[Stored items]
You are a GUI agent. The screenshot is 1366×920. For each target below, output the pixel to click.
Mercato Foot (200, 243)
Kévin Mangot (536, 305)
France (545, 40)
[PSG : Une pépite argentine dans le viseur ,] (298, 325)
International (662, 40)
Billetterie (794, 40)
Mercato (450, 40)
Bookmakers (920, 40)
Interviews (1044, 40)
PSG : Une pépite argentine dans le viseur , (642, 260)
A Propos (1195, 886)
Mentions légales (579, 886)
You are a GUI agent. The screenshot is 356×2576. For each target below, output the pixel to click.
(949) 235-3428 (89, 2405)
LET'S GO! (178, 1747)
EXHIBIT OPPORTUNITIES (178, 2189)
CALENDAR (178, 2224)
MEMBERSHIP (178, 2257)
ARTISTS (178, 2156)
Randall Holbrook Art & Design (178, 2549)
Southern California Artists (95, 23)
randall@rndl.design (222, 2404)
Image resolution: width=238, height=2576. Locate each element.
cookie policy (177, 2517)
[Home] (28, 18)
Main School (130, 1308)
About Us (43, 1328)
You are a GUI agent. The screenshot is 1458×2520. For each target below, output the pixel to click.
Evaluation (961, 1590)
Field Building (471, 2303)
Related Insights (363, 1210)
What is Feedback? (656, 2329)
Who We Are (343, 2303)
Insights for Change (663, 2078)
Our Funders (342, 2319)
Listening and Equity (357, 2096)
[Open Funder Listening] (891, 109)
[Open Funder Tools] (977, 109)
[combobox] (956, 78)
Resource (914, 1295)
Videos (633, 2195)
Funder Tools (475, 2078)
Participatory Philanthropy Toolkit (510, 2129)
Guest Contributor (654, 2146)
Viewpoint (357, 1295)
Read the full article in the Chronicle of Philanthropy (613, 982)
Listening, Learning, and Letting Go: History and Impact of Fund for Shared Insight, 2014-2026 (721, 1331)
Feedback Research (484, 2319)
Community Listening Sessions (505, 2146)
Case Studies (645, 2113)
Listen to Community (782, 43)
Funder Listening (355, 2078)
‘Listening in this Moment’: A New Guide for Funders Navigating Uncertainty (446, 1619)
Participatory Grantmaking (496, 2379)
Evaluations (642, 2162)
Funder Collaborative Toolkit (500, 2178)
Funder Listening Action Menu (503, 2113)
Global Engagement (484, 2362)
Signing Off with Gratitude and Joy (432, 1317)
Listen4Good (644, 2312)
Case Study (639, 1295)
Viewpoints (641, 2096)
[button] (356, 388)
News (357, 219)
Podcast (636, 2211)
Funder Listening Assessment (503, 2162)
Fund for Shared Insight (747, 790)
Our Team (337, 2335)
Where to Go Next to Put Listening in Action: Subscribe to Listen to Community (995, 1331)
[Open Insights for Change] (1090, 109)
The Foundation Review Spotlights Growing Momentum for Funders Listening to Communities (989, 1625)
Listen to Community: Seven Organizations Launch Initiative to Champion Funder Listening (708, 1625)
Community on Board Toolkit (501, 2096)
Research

Problem to work on:
Beginning at the top of the data, extract each line through the line containing "International (662, 40)" and return those lines exactly, with nothing added.

Reply:
You are a GUI agent. The screenshot is 1366×920. For each target below, output the pixel to click.
Mercato Foot (200, 243)
Kévin Mangot (536, 305)
France (545, 40)
[PSG : Une pépite argentine dans le viseur ,] (298, 325)
International (662, 40)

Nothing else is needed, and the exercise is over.